Last week, I created and tested 7 new recipes (for work and the blog). I cooked them multiple times. And then I cooked all our regular meals and (lunches and dinners and hot snacks) while ticking off some of the special meal requests on the “Recipe Request” list I have put up for the family. These extra things I cooked were elaborate. They have to be because they are special requests. Fancy mains and decadent desserts. There is no in-between.
I roughly estimated my cooking and prepping to clock over 50 hours last week. That is my definition of being cooked out. I found myself struggling for fresh inspiration while writing the newsletter.
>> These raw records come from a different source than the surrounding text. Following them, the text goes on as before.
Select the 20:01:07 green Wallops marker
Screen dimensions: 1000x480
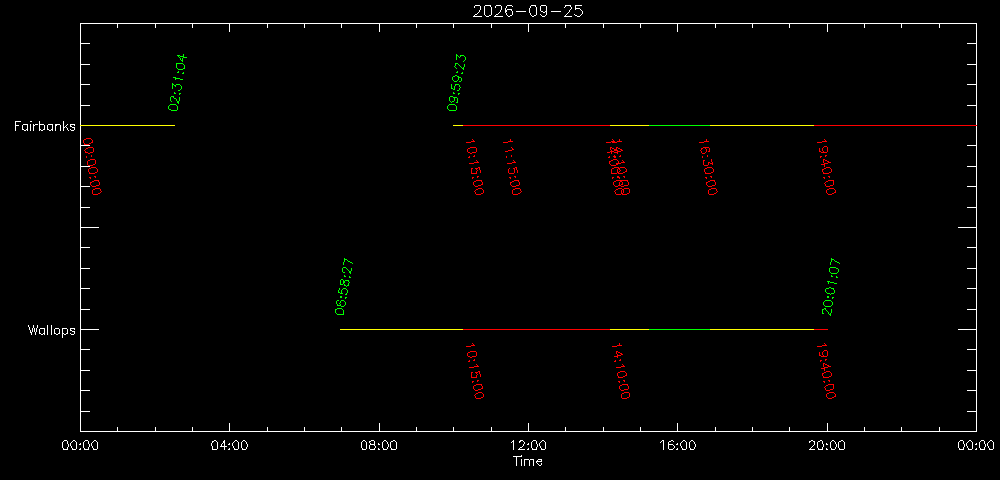(x=832, y=287)
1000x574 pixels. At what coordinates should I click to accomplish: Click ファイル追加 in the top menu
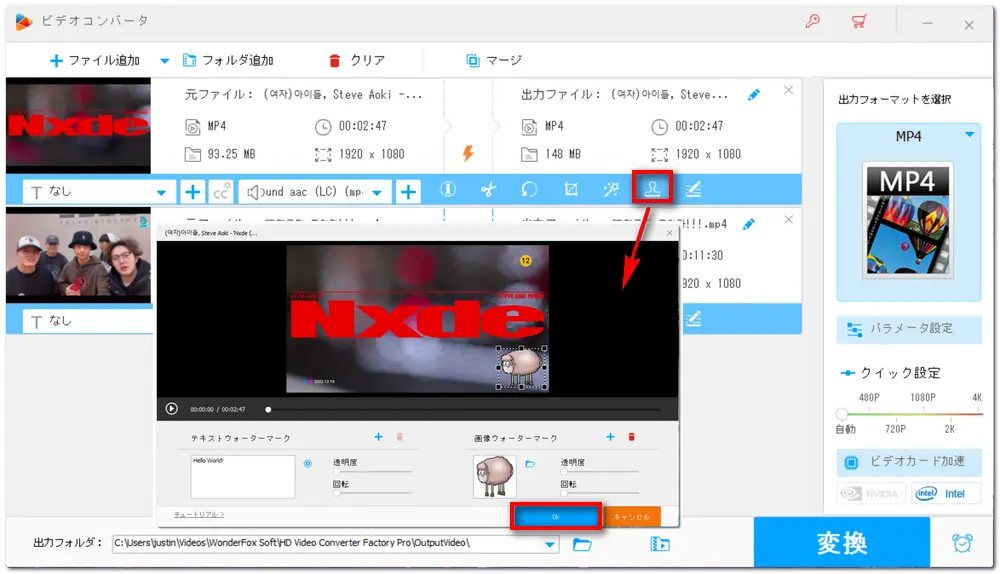click(94, 60)

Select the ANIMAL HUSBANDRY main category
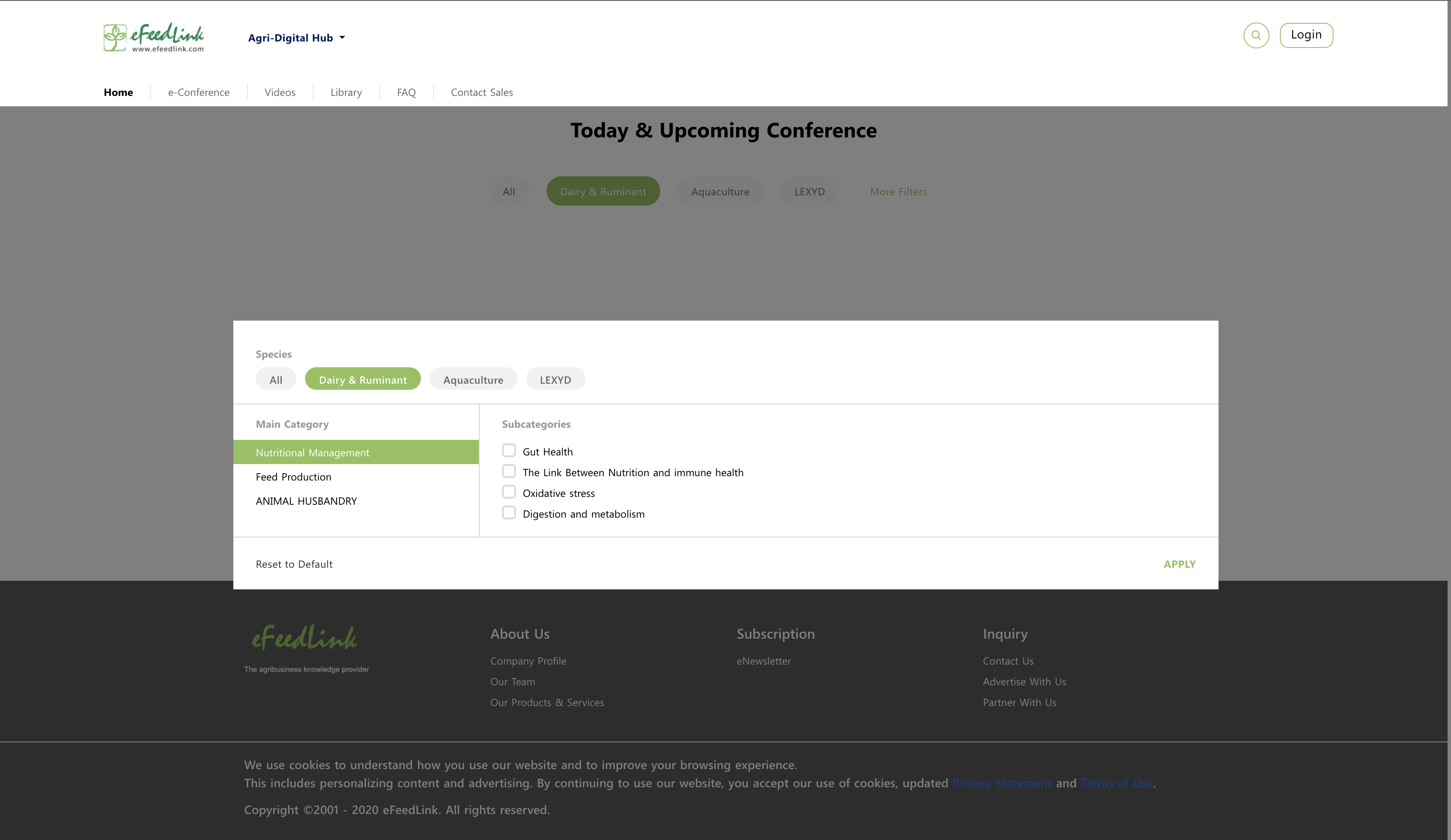[x=306, y=501]
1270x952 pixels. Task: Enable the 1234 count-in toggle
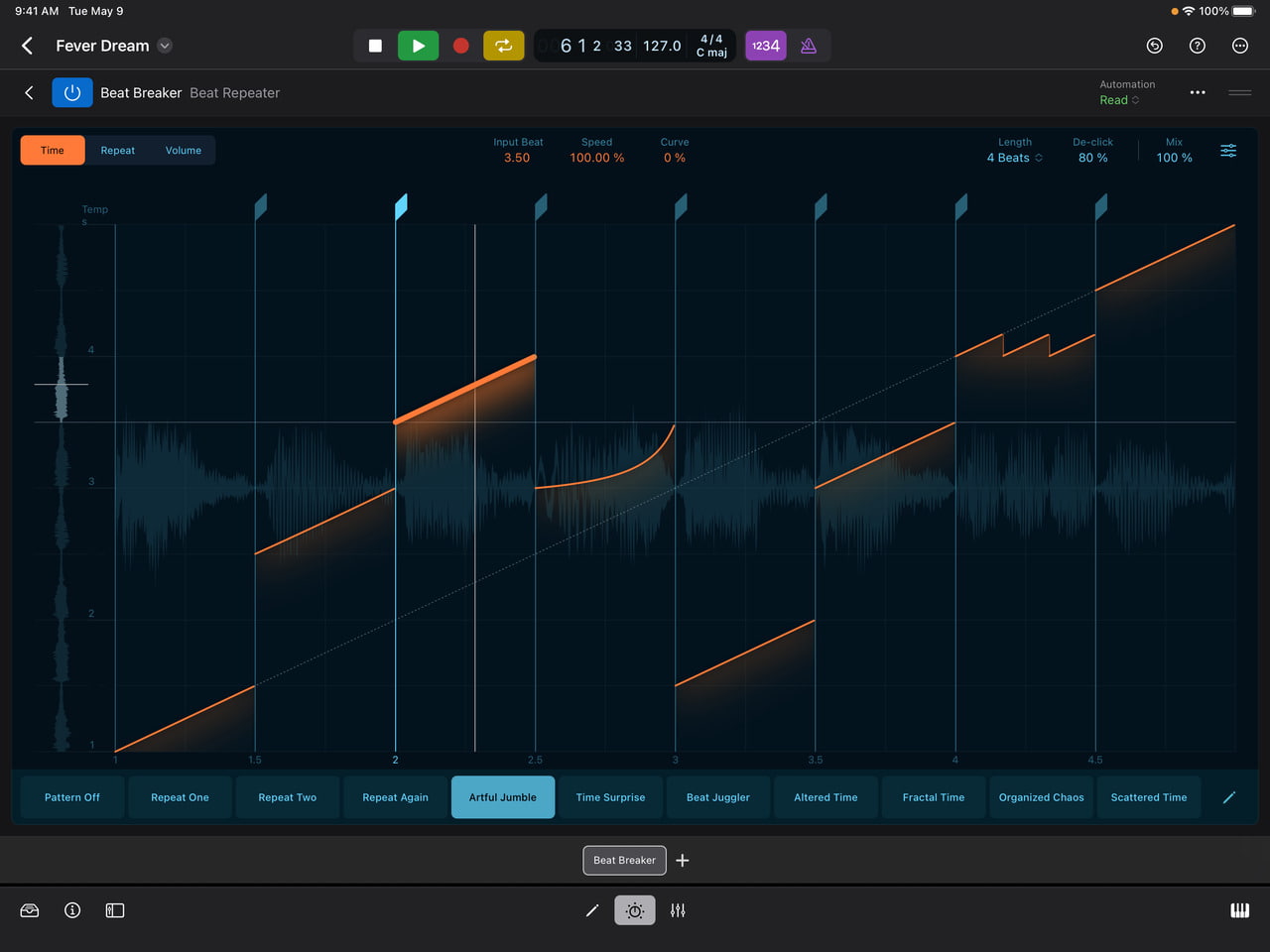pyautogui.click(x=765, y=46)
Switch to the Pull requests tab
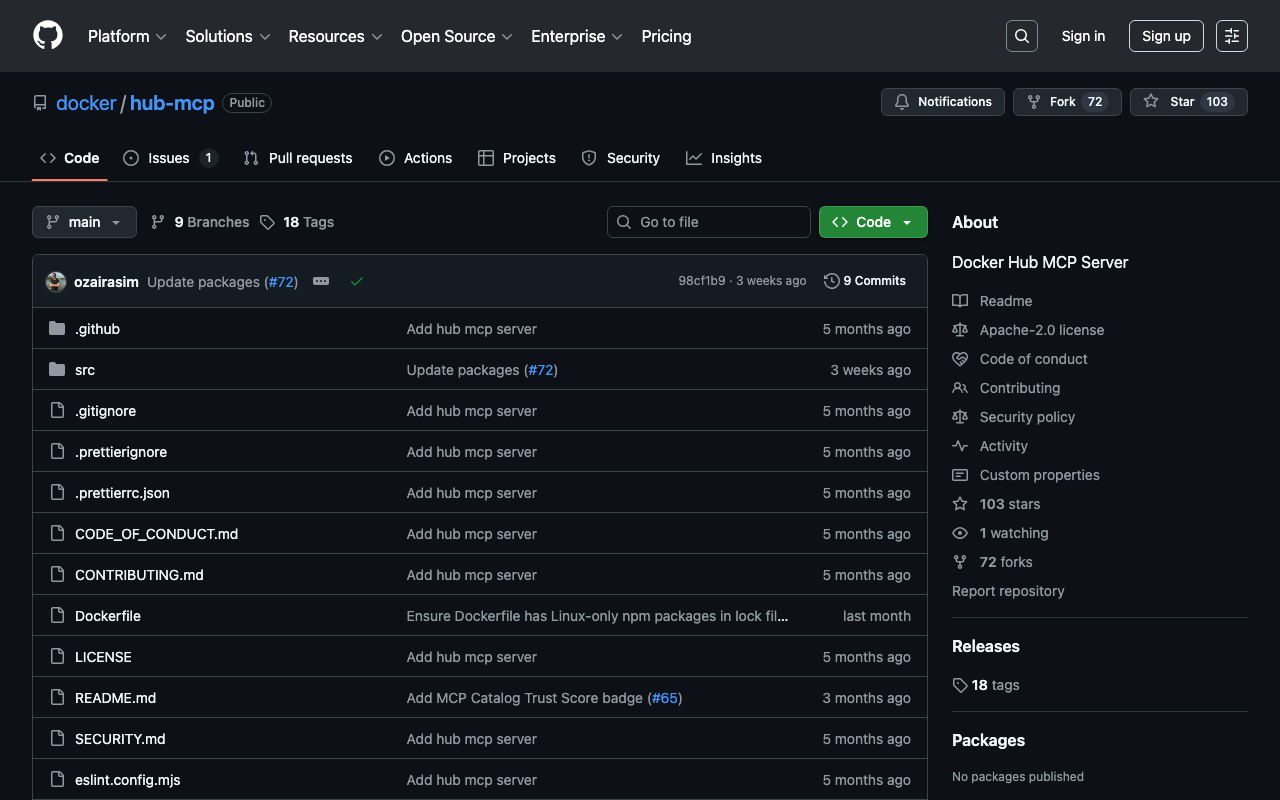Image resolution: width=1280 pixels, height=800 pixels. pos(298,158)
Several times during the last week, I almost shared a new recipe and then the enthusiasm escaped like steam from a puffed bread.
When in doubt, I always turn to two things I know are my comfort companions. Potato and spice. Potato is nature’s great soother. You’ll be hard-pressed to find someone who doesn’t get lulled by its big, cosy, carb-shrouded hug. Add a bit of crunch and a bit of spice and you’ve got an instant mood-lifter.
There is clever science behind pan-fried potatoes that look like the crunchiest golden wedges you might have ever had. The crunch is real! And to be able to do it in a pan in just 20 minutes is a game-changer when you don’t want to have a hot oven on.